The next day was more tests to make sure it was in fact ALL, and it was. They started me on chemotherapy the next day. They let me know I’ll be in the hospital for at least the next month and then be on chemo for the next year and maintenance for the following 2 years. What a journey I have ahead of me.


The craziest part of this is that my brother, Cory, passed of ALL 35 years to the day that I was diagnosed. My poor mother. She is in Momma Bear mode though. I just can’t help but feel guilty that she has do to this with a second child. Especially someone who’s dedicated her life to helping others in similar situations that she’s been in with the damn “C-word”.


I have faith in God, my incredible doctors and medical staff and myself. I will kick cancer’s ass and this is just another chapter in my book.


I wanted to keep this post short but I just have so much to say. I’ve been trying to sit down and blog about this since I got to the hospital but I haven’t been able to mentally. So sorry in advance for all the words words words but I know people want to be updated.


There are no visitors allowed in the hospital at the moment due to COVID restrictions which sucks. It also means I can’t have packages or deliveries. There’s a small pedestrian bridge I can see out my window that my friends have been coming to wave at me from. It’s so sweet. And I have been OVERWHELMED with the number of people reaching out to me to send support, love and prayers. You all make being stuck in isolation so much more manageable. And the generosity of the Go Fund Me page that my friends set up brings me to tears. I was not expecting any of this. I am so loved by so many. Thank you.

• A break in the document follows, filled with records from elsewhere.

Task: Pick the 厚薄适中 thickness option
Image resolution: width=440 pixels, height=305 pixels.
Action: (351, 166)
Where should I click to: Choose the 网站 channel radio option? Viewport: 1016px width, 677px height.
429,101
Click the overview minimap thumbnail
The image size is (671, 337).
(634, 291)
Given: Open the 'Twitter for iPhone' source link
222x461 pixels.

My job is being AMAZING through all this too. I am so truly blessed to have found such an incredible company to work for that cares about its employees in a way I never knew possible. I’m working as much as I can while I’m feeling well. It actually helps pass the time and I love what I do, so it doesn’t even feel like work! Plus I’ve convinced all the nursing staff on this floor to purchase some Peepers! 🙂


Everyone in the hospital is so great. I’m clearly the favorite on the 6th floor. 🙂 I’ve made friends with most of the nurses. I have more human interaction here than I did while I was sick in bed for 3 weeks so it’s great!


I’m feeling pretty good. Just some weird side effects and the occasional health hiccups here and there but overall not feeling super lousy. Yet. I think it’s supposed to kick in either this week or next. But they’re good at doing as much as possible to prevent feeling ill ahead of time. I had a little bit of pill phobia for a couple days but I think I’m getting over that. I just got an unexpected shot in my belly and that wasn’t fun either but I’m managing.


The food isn’t bad. I’m on a steroid that makes me RAVENOUS so all I can think about is food all the time haha so good thing the hospital food is decent. I’ll write another blog post about all the random food I’m craving at a later date. You’ll laugh.


I know a lot of friends and family want to reach out and don’t know how. And I don’t expect you to. I’d love a text or a message on social. I’m just chilling all day erry day so I’m down to text. I’d love to NOT talk about cancer and just talk about life and funny memes and pics of your dogs or your babies or anything really. So please keep reaching out. I love hearing from you. Just know that sometimes I might be too tired or ill to respond and ALSO my fingertips are going numb (which is very weird) as a side effect so there might be typos but I’ll get back to you when I can.

I appreciate all the well wishes but know that I’m doing ok and I freaking got this.